Aku Aku was named after a Polynesian restaurant near the Alewife station that featured giant tiki statues out front. Steven Rodriguez of Nintendo World Report, in his review of Crash Nitro Kart, described Aku Aku's voice when giving advice between races as "sexy" and cited it as the best part of the game's audio, but admitted that "even he gets rather annoying." In his review of Crash of the Titans, Brian Rowe of GameRevolution, while deeming the ability to "slap Aku Aku’s face into the ground and ride it like a surfboard" as "harshly inconsiderate", considered it "payback for his gratingly poor impersonations of that other floating head of wisdom – Frylock." Lucas Sullivan of GamesRadar+, in a dedicated installment of the "Why I Love" series, compared Aku Aku's charm to that of Mumbo Jumbo of Banjo-Kazooie, adding that his vocalizations and protective hovering within Crash's vicinity exuded more personality than the power-ups in the Mario series. He also enjoyed Aku Aku's speaking role in the series' later installments, describing his voice as having a "vaguely Morgan Freeman-esque timbre". The staff of GameRevolution included Aku Aku in a list of the best power-ups in video games, describing him as an "all-around swell guy".

Coco Bandicoot
Coco Bandicoot is Crash's spirited and highly intelligent younger sister.
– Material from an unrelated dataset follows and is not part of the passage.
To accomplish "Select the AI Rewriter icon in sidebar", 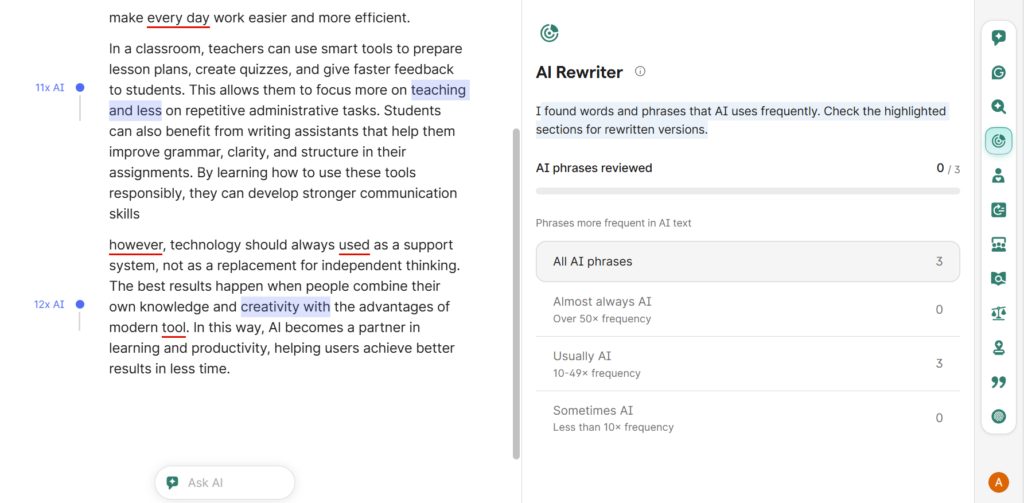I will 998,141.
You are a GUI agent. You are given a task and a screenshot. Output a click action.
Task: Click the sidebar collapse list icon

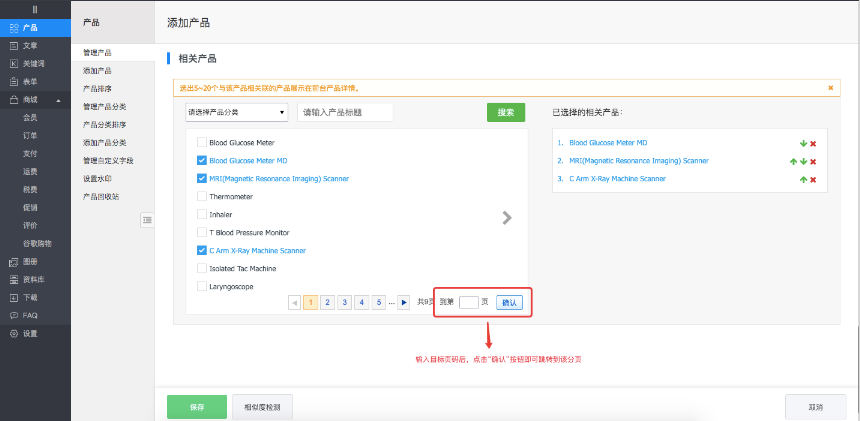tap(147, 219)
By nature, she is a tinkerer and problem solver, possessing an innate inquisitiveness and fanciful imagination. She is frequently equipped with a laptop or tablet computer, which is filled with schematics, works in progress, and personal notes. Unlike Crash, she possesses a healthy skepticism of others and their motivations. She seeks to get Crash's relaxed lifestyle more organized, and while she is content to allow Crash to make his own mistakes and derive amusement from the results, she is prepared to intervene when Crash finds himself in legitimate danger.
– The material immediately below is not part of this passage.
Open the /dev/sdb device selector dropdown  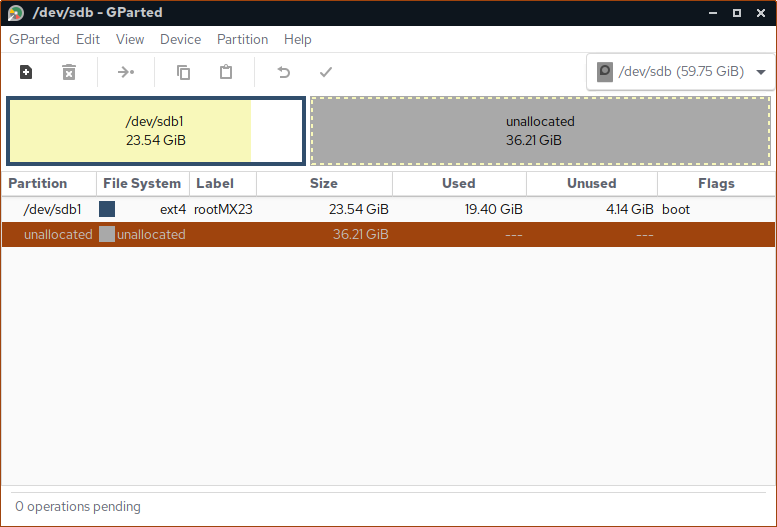[682, 72]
Coco first appeared in Crash Bandicoot 2: Cortex Strikes Back, in which she uses her hacking skills to sporadically appear via hologram and warn Crash of Cortex's intentions. She appears as a playable character in select levels of Crash Bandicoot: Warped and Crash Bandicoot: The Wrath of Cortex. She is twice incapacitated in her minor appearance in Crash Twinsanity, and is kidnapped and brainwashed into aiding Nina Cortex's plot in Crash of the Titans; in the Nintendo DS version of the latter game, she appears as a vendor selling upgrades for Crash's abilities. In the Wii and Xbox 360 versions of Crash: Mind over Mutant, Coco becomes a playable character in the two-player mode after being freed from the influence of the NV device. She is a selectable player character for the entirety of Crash Bandicoot 4: It's About Time, and is the subject of a number of unlockable "Flashback Tape" levels, which take place during the course of the first game. The tapes reveal that Coco was created by Cortex a month after Crash's escape from his castle, and was Cortex's last bandicoot before he would consider replacement animals. Coco's signature overalls were a hand me down originally crafted by Doctor N. Brio's mother and donated by Cortex without Brio's consent. During her training, Coco displayed a fascination with technology (as well as a video game addiction), which Doctor N. Gin took as an opportunity to mentor her in mechanics and computing. Coco ultimately escaped Cortex's castle under the guise of undertaking another trial.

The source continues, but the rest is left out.